Numerous studies have been conducted identifying the cause, but the ultimate fact is, as long as testing is used to evaluate knowledge, there will be cheating. What can be changed is cheaters’ comprehension of the far-reaching consequences attached to their academic dishonesty.
Donald McCabe, a Rutgers University professor, has studied cheating in higher education for more than 18 years. Cheating in Academic Institutions: A Decade of Research, a collaborative article written in 2001 by McCabe, Linda Klebe Treviño and Kenneth D. Butterfield identified changes in cheating during the last 30 years.
The article compared two surveys. The first, done by sociologist, William Bowers, in 1963 of 5,000 students from more than 99 U.S. colleges and universities, revealed that 75 percent of students admitted to cheating.
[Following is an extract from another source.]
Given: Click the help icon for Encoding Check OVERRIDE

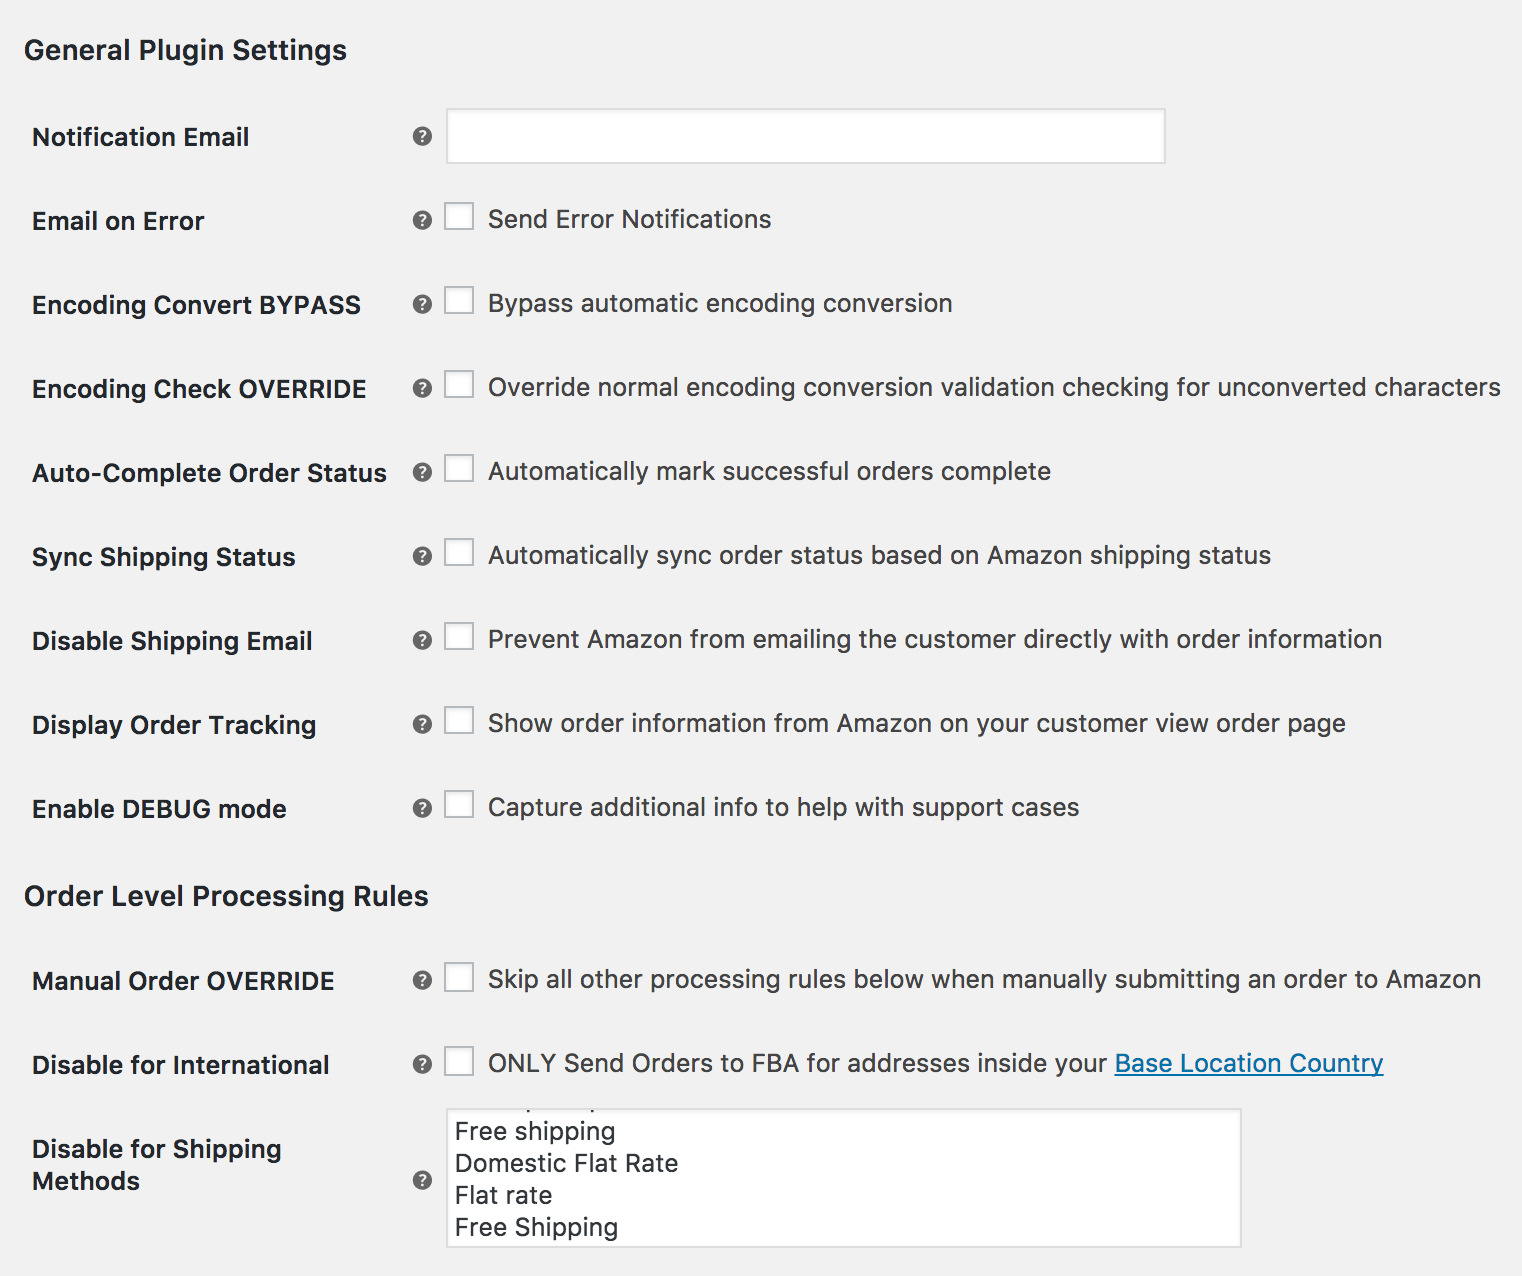Looking at the screenshot, I should 421,388.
A 1993 replicated survey by McCabe and Treviño of more than 6,000 students at 31 institutions showed 82 percent of students admitted to it.
Not much changed in 30 years. The most shocking difference is that 25 percent more students admitted seriously cheating on tests, with 39 percent in 1963 and 64 percent in 1993.
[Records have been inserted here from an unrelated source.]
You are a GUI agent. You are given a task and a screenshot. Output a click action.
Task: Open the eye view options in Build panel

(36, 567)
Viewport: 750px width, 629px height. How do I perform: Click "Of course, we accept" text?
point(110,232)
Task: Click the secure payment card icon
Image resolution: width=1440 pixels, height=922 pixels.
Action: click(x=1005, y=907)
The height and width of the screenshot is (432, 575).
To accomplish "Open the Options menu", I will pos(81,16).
Cheaters are often undeterred by accusations of harming others and defend their action as acceptable because it only hurts themselves if they are caught. The proverbial ripple effect caused by the rock thrown into the pond is usually never considered.
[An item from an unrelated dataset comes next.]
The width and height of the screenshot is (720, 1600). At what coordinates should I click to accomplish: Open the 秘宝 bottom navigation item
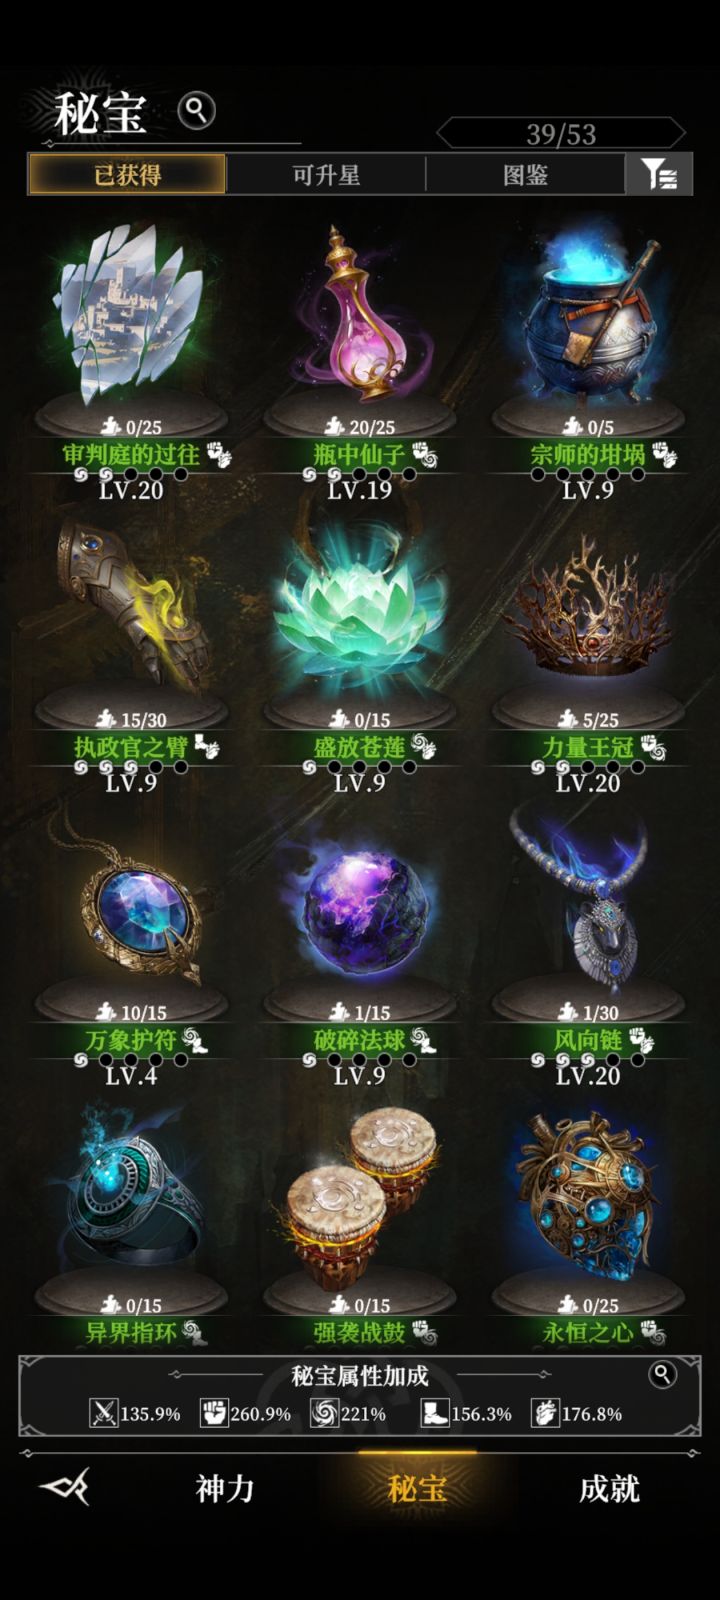[x=417, y=1488]
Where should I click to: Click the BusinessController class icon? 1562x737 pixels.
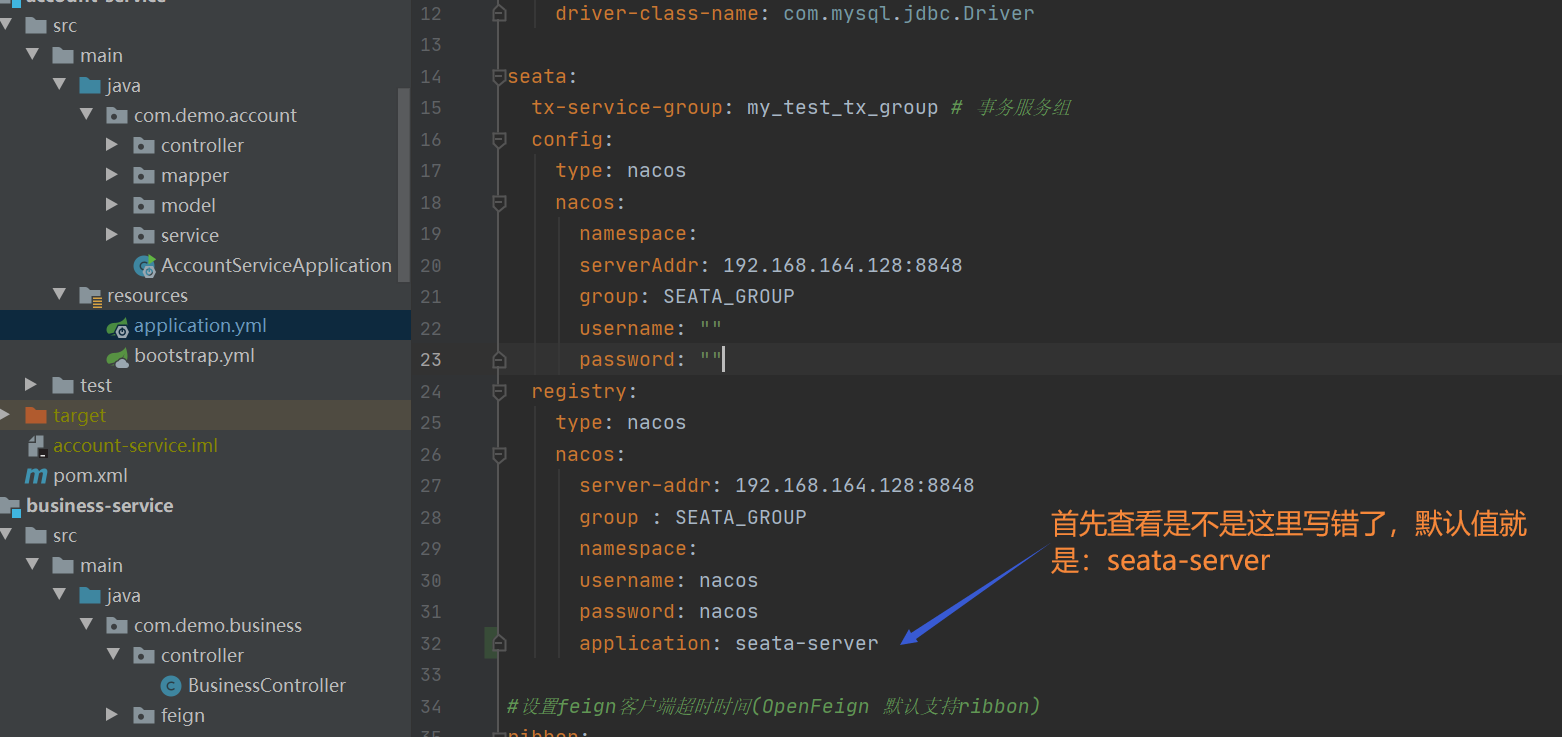pos(171,685)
The saddest consequence directly affects students, not because they might get caught and punished, but because they are cheating themselves out of knowledge. The U’s Code of Student Rights and Responsibilities states that “the mission of the University of Utah is to educate the individual and to discover, refine and disseminate knowledge.”
Distracting factors such as work, dating and extracurricular events like sports all contribute to less and less available time for quality studying, but they are not excusable defenses of cheating. The main reason for attending college should be learning, and cheating inhibits knowledge.
The most unfair consequence affects fellow students. McCabe, Treviño and Butterfield’s article also identifies frustration as one of the reasons students cheat. Everyone else is doing it and often teachers are not stopping it.
Even though it’s not right, some students cheat to compete. Cheaters’ “great grades” directly affect the grades of non-cheaters, especially if the teachers grade on a curve.
It takes a lot of work to be a legitimate above average student. Several hours must be spent each day reading, often the same chapter several times, just to gain a thorough understanding. Cheaters eliminate all of that for themselves, but in return, they make tests harder for honest students wanting to excel.
What does the fact that 82 percent of students admit to cheating have do with the value of degrees granted in the United States?
It proves that overall, most students are more concerned about their grades than they are with gaining knowledge. But, what is the value of a degree if the student doesn’t retain any of the knowledge the degree symbolizes?
Students will inevitably continue to cheat. But instead of selfishly justifying and denying the consequences that affect so many others, students who cheat need to ask themselves if it is really worth it. Even if cheaters never get caught, they will still be left with a worthless degree.